The Groupe Speciale Mobile Association (GSMA) has urged industry leaders to scale-up their use of smart technology in the race towards net zero, and predicts that doing so could contribute up to 40% of the required global emission reductions. Using smart technologies to reduce energy consumption isn’t new for the manufacturing sector, but the challenges of implementing these technologies on-site have long been a barrier to adoption. Here, Jörgen Friesendahl, Global Offer Manager for data driven machining at Sandvik Coromant, offers advice to the metal cutting industry on implementing smart factory solutions — both to reduce carbon and increase profits. 

In its research on Internet of Things (IoT) and carbon reduction, the GSMA estimated that in the manufacturing realm, 16% of the carbon reduction required to achieve net zero could be achieved using smart manufacturing processes. That is the equivalent of 1.4 gigatonnes of CO2, or the emissions of 140 million cars. 

Considering these extraordinary figures, one must ask why, in an industry that first coined the phrase Industry 4.0 over a decade ago, have smart technologies not been universally deployed? In fact, it is reported that just 1% of the manufacturing industry is currently using connected technology. 

The most common barrier to smart technology adoption in manufacturing is a lack of understanding of how easily these tools can be implemented. Casting our minds back to the inception of Industry 4.0 — a phrase originally used at Germany’s Hannover Messe exhibition in 2011 — smart factories were regarded as futuristic plants that would bear little resemblance to real manufacturing sites. 

Gaining data using IoT 

Every manufacturing facility generates huge volumes of data each day ― either knowingly or unknowingly. Without question, data is the most valuable asset in manufacturers’ efforts to reduce carbon emissions. However, many manufacturers aren’t putting this asset to its best use. Without facility-wide data that evidences how much energy is being used and where, how manufacturers possibly begin their energy reduction journey? 

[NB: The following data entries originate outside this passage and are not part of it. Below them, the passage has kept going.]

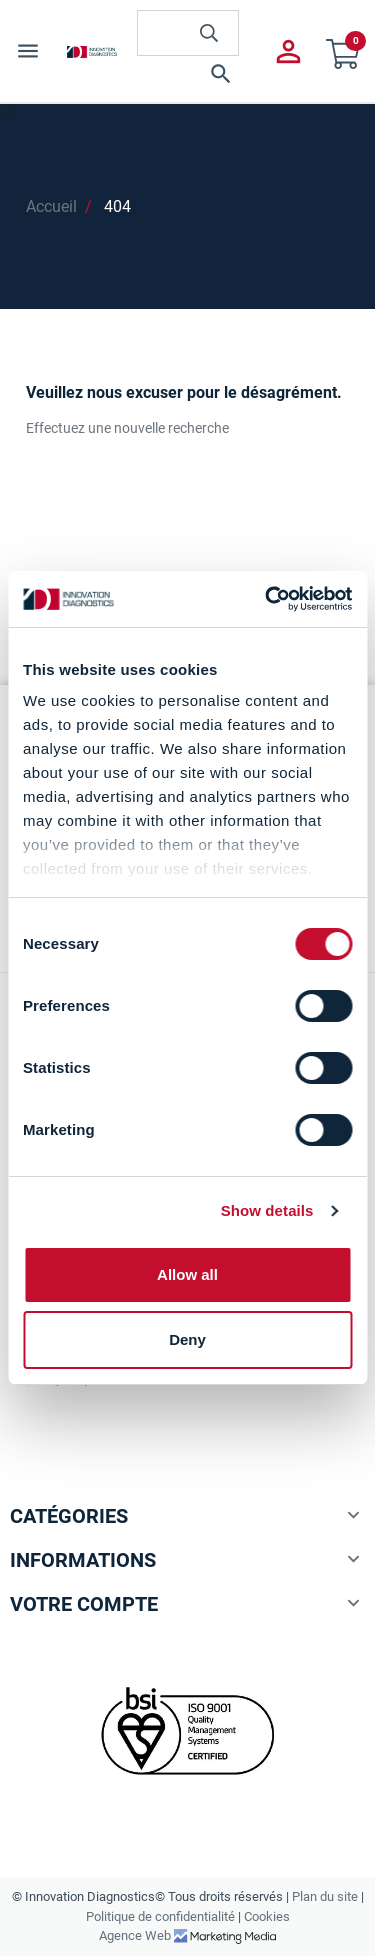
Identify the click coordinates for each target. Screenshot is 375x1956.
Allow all (187, 1274)
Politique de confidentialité (160, 1916)
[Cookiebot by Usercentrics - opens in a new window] (267, 599)
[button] (188, 74)
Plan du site (325, 1896)
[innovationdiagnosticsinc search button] (209, 33)
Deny (187, 1339)
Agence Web (136, 1935)
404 (117, 206)
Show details (267, 1210)
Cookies (267, 1916)
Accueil (51, 206)
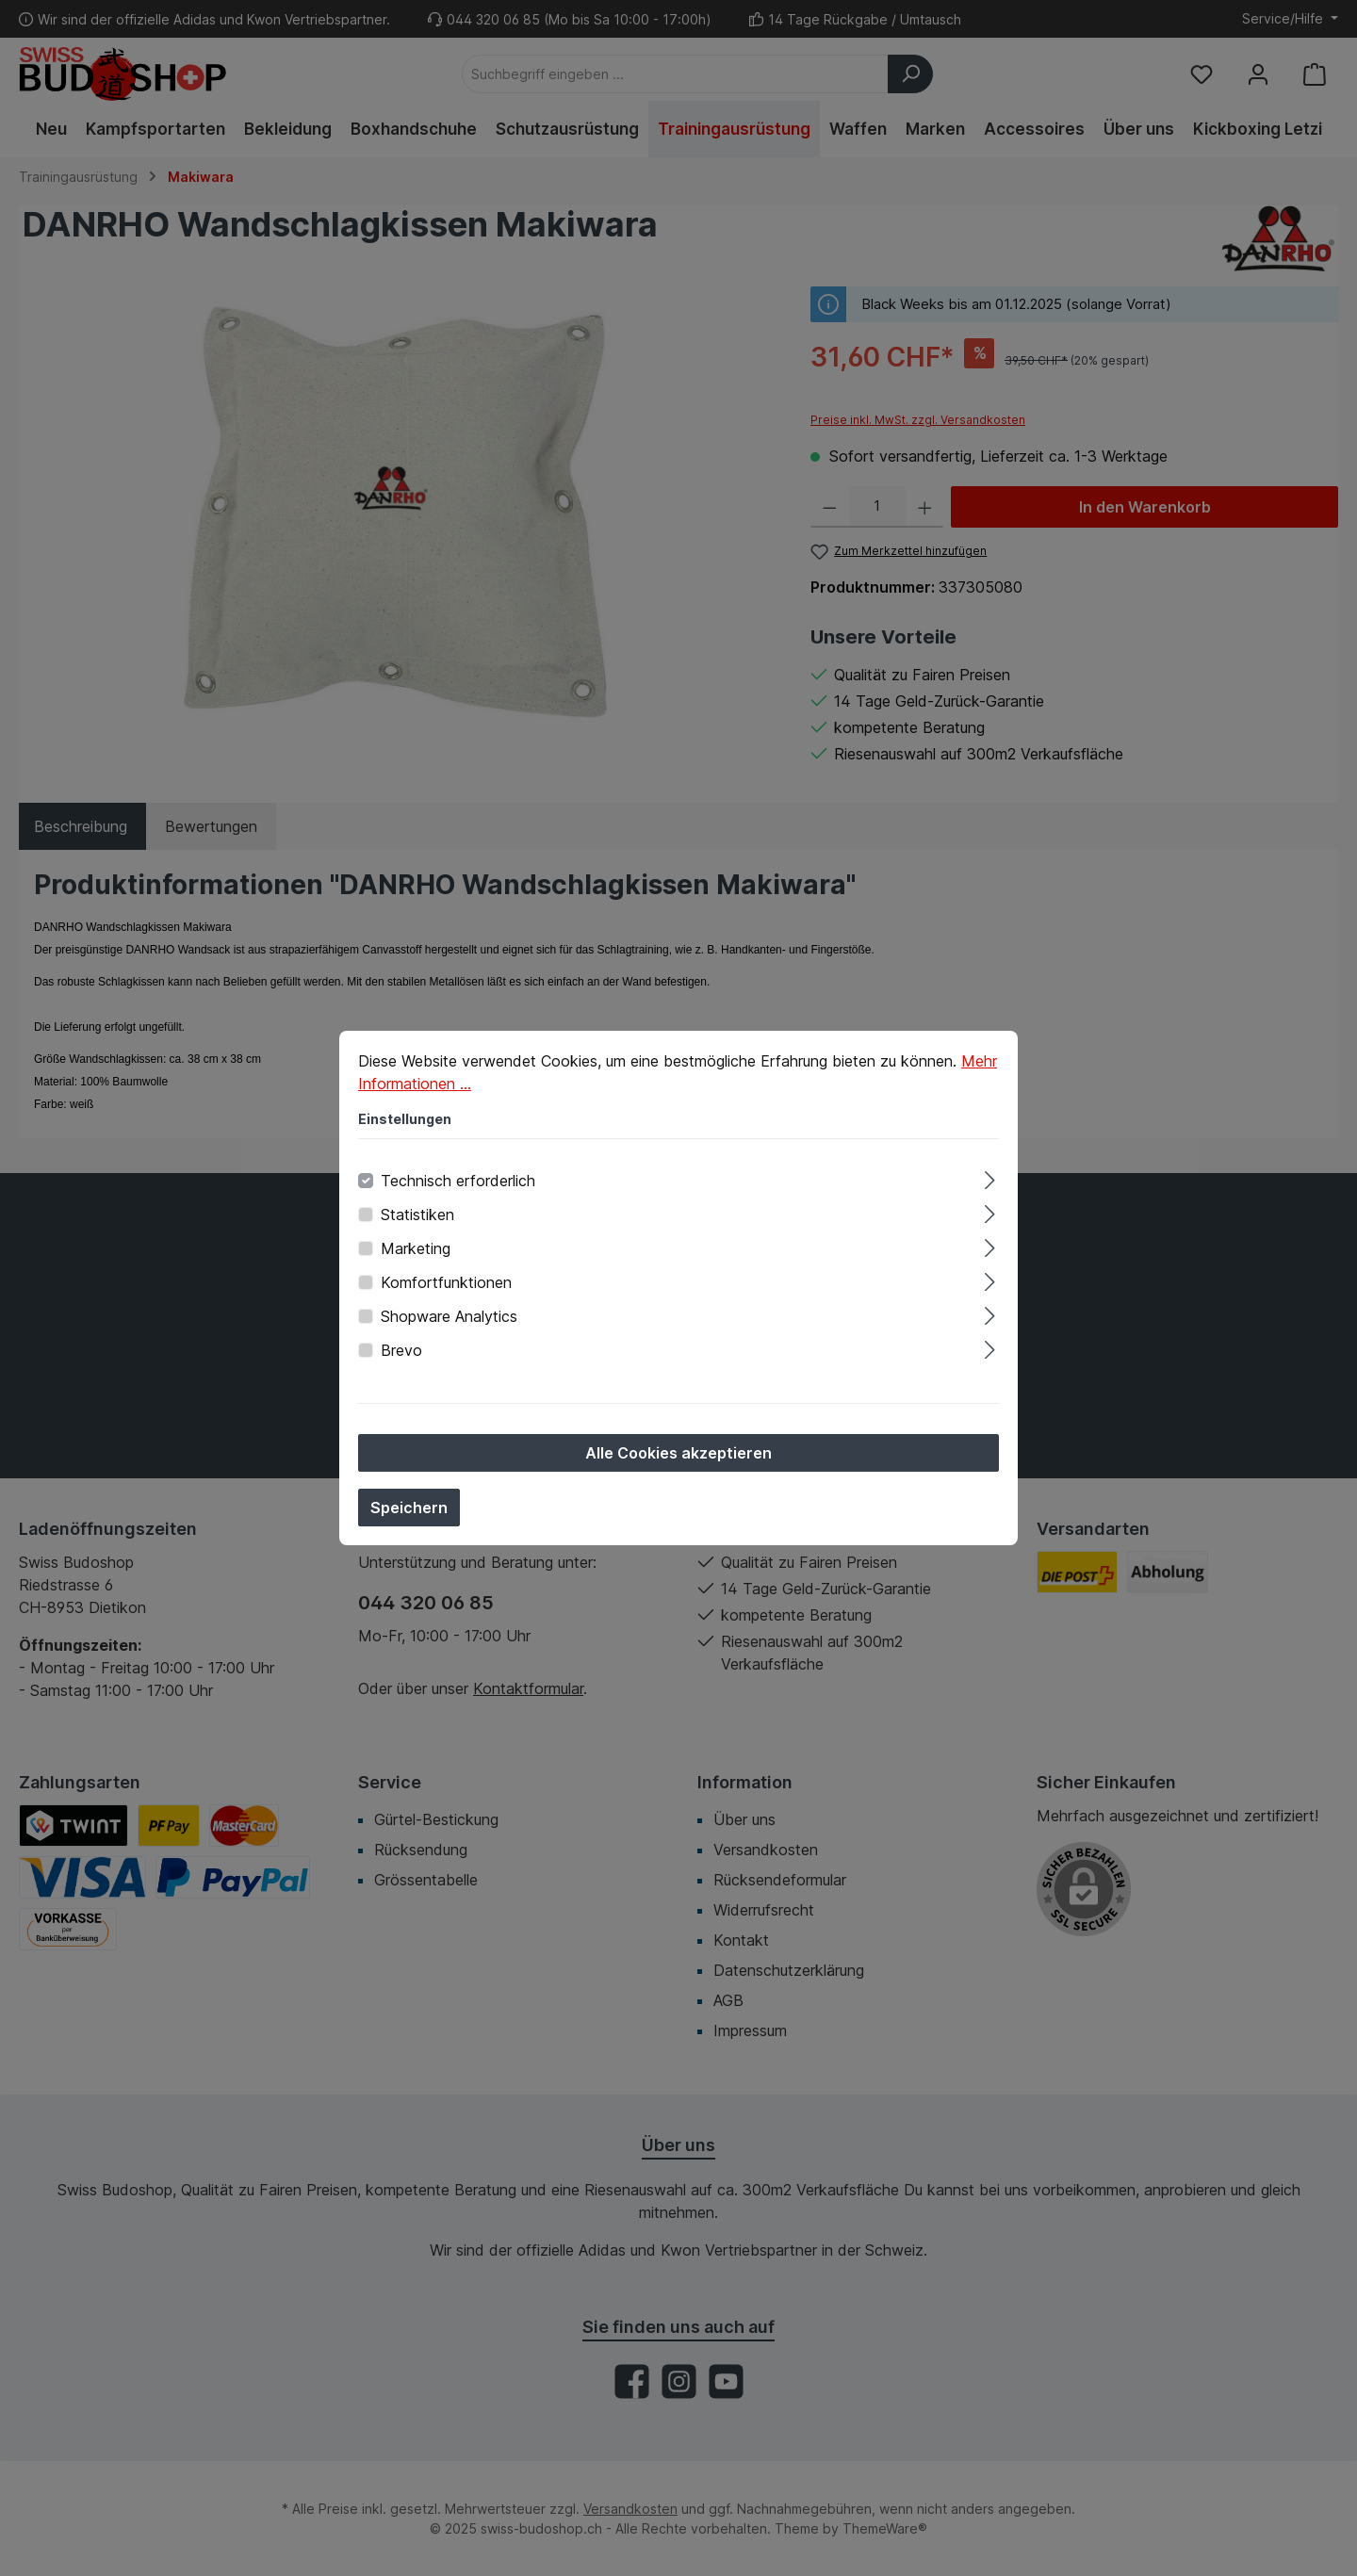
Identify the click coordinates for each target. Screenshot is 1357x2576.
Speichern (409, 1512)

A common misconception is that all equipment must be smart to successfully generate data. In reality, even facilities operating with decades-old legacy machinery have the potential to pull data from their production lines; and those in industry know these plants are far more common than the futuristic smart factories imagined in Hannover in 2011. This may require a combination of sensors and intelligent software ― depending on such factors as the age and original equipment manufacturer (OEM) of the equipment, and the communications protocols used ― but it is possible.

Gaining insight into the energy consumption of a facility is key to identifying pain points. One might discover that small tweaks to several parts of production can yield significant carbon reduction. However, it’s also possible that individual pieces of equipment offer the biggest room for improvement. Gaining data from these areas is crucial to reducing energy used by individual machines, and there are various technologies that enable manufacturers to do this. 

One such solution is the CoroPlus® suite of products, part of the data driven machining offer from Sandvik Coromant. The products are designed to help manufacturing organizations improve efficiency in metal cutting processes. 

A core objective of CoroPlus® Process Control is to reduce consumption by reducing material waste. The tool monitors machines in real-time and can trigger actions according to programmed protocols. Let’s imagine that a predetermined problem occurs within the equipment. With CoroPlus® Process Control, this technology will automatically trigger a correctional action, such as stopping the machine to avoid further waste. Moreover, conducting maintenance using this technology is demonstrated to improve operational efficiency by as much as 89%.

Energy and economics 

Considering the challenges and losses manufacturers have faced during the COVID-19 pandemic, is there a risk that reducing carbon emissions will become a secondary priority, behind generating the profits needed to recover? 49 per cent of executives surveyed in the Accenture Commercial Aerospace Insight Report predict that it will take up to three years for the aerospace manufacturing sector to recover to 2019 levels. Similarly, the automotive manufacturing sector has experienced slumps in vehicle sales in almost every country. 

It is true and valid that manufacturing economics must always be considered when investing in new tools and machining processes. However, the right technologies can help increase profits and reduce energy simultaneously. 

CoroPlus® Machining Insights, for instance, has been developed to use real-time data to inform tool optimization, and therefore performance and profit. In a metal cutting workshop, the technology can provide instant access to data about a specific machine in order to give operators an opportunity to monitor overall equipment effectiveness (OEE) and performance. Ultimately, this oversight makes manufacturing workshops more efficient and profitable.

Over a decade has passed since the phrase Industry 4.0 was first coined, and it has since become ingrained in manufacturing’s vocabulary. Yet research suggests that, despite the impressive energy saving opportunities this technology could facilitate, many manufacturers are failing to exploit these tools. To achieve the world’s carbon emission goals, manufacturers must make a conscious effort to reduce energy consumption.